A published CHOICES overview paper discusses the rigorous methods behind four preventive childhood obesity strategies that were found to be more cost-effective than existing clinical interventions to treat obesity.
As the childhood obesity epidemic continues in the U.S., fiscal crises are leading policymakers to ask not only whether an intervention works, but also whether it offers good value for money spent. However, cost-effectiveness analyses have been limited, and currently practiced strategies such as individual clinical interventions are often an expensive burden on the healthcare system.
“Reversing the obesity epidemic will require a broad range of intervention strategies, and identifying the best strategies necessitates analysis of the costs, impact, healthcare cost savings, and broader context of each strategy,” says lead investigator of the CHOICES Project, Dr. Steve Gortmaker, who also serves as the Director of the Harvard Prevention Research Center and a Professor of the Practice of Health Sociology at the Harvard T.H. Chan School of Public Health. “The consideration of all these key metrics is crucial, yet currently absent from our national conversation on obesity prevention and control.”
The four papers, published by the American Journal of Preventive Medicine, are the first to evaluate the cost-effectiveness of these four strategies implemented nationally:
- a sugar-sweetened beverage excise tax (SSB)
- eliminating the tax subsidy of TV advertising unhealthy food to children (TV AD)
- early care and education policy changes targeting unhealthy beverages, physical activity, and screen time (ECE)
- policy changes and teacher training to increase physical activity during existing PE classes (ACTIVE PE)
CHOICES researchers selected these initial interventions as they represent a broad range of nationally scalable strategies to reduce childhood obesity, using a mix of both policy and program-based changes. The interventions were modeled for nationwide implementation using a simulation of the 2015 U.S. population over ten years. Population reach varied widely, and cost per BMI change ranged from $1.16 (TV AD) to $401 (Active PE). At the 10-year mark in 2025, three interventions would save net costs, with SSB and TV AD saving $55 and $38 for every dollar spent. The SSB intervention would avert disability-adjusted life years, and both SSB and TV AD would increase quality-adjusted life years. Both SSB ($12.5 billion) and TV AD ($80 million) would produce yearly tax revenue.

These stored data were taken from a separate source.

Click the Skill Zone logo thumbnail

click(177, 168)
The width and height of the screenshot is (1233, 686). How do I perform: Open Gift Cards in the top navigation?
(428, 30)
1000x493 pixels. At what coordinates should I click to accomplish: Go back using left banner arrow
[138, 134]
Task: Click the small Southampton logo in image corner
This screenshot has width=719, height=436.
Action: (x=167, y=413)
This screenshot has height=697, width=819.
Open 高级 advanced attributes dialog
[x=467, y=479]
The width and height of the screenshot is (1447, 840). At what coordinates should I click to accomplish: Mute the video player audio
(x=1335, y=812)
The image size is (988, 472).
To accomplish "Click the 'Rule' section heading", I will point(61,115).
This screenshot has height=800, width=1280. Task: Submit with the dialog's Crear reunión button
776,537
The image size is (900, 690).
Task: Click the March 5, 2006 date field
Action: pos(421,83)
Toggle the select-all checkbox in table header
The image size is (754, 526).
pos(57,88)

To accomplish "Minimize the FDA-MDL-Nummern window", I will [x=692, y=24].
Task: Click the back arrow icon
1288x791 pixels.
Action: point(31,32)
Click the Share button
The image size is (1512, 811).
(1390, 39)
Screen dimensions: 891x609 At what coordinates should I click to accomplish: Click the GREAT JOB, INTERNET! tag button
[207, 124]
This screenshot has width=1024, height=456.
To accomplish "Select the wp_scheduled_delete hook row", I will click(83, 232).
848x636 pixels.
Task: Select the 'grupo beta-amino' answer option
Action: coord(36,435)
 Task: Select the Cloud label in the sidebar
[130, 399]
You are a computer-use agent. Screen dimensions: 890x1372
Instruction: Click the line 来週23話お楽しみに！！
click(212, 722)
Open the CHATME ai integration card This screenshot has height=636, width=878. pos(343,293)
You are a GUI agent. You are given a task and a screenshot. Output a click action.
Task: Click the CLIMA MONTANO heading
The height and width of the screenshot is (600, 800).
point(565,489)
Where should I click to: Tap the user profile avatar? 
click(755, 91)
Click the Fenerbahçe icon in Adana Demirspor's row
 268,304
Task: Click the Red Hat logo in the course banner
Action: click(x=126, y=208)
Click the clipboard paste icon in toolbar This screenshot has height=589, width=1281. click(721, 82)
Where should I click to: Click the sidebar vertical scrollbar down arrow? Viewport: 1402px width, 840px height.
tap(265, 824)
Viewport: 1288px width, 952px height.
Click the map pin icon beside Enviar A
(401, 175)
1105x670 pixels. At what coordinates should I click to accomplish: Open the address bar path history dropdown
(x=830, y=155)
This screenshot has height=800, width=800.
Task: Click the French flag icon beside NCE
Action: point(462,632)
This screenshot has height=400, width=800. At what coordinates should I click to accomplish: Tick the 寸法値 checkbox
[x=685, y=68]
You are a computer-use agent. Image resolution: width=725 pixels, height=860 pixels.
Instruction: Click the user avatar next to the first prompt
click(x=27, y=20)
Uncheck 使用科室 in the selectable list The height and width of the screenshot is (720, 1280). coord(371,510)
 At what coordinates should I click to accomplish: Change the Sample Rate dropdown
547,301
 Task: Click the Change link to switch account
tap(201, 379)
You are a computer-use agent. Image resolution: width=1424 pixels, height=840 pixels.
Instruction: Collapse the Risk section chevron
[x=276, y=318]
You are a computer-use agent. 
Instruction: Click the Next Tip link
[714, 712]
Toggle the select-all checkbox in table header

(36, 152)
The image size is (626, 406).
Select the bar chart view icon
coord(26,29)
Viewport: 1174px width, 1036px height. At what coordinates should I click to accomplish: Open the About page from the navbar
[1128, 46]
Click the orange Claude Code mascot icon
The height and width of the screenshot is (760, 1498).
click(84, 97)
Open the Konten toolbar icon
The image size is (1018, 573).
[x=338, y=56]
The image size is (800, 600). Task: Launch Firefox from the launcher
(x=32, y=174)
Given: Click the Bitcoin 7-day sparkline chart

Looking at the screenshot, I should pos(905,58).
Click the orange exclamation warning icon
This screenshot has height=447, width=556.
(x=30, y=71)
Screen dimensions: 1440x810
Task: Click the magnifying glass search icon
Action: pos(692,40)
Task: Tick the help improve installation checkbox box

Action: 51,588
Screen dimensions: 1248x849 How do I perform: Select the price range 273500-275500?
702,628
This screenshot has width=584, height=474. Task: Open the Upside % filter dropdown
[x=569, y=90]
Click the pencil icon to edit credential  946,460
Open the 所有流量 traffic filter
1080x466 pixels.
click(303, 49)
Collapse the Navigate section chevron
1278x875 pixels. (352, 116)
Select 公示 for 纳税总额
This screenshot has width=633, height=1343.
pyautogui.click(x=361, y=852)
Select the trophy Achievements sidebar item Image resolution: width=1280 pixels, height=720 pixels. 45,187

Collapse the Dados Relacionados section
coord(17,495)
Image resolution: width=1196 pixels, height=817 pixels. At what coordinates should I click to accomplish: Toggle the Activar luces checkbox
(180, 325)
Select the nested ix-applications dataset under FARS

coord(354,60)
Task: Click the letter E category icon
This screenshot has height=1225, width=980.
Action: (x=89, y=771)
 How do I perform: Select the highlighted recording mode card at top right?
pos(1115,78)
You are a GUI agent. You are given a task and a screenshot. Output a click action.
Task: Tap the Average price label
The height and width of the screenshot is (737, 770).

The overview also discusses various limitations in current research and results, including the lack of established benchmarks for the metric of cost per unit changes in BMI. However for comparison, the paper cites the costs of existing clinical interventions for obese children or adolescents. When primary care-based interventions can total about $1,000 per BMI unit change, and bariatric surgery is roughly estimated at $2,100 per BMI unit change, the results from the four CHOICES broad-reaching policy and preventive interventions may produce changes in BMI at much lower cost than these commonly reimbursed medical treatments.
Though the critical question remains of whether these cost-effective interventions can actually be implemented over the modeled length of time (and whether implementation is at the local, state, or national level), this analysis is an important step in providing policymakers with the right tools to focus on strategies that can demonstrate best value for money.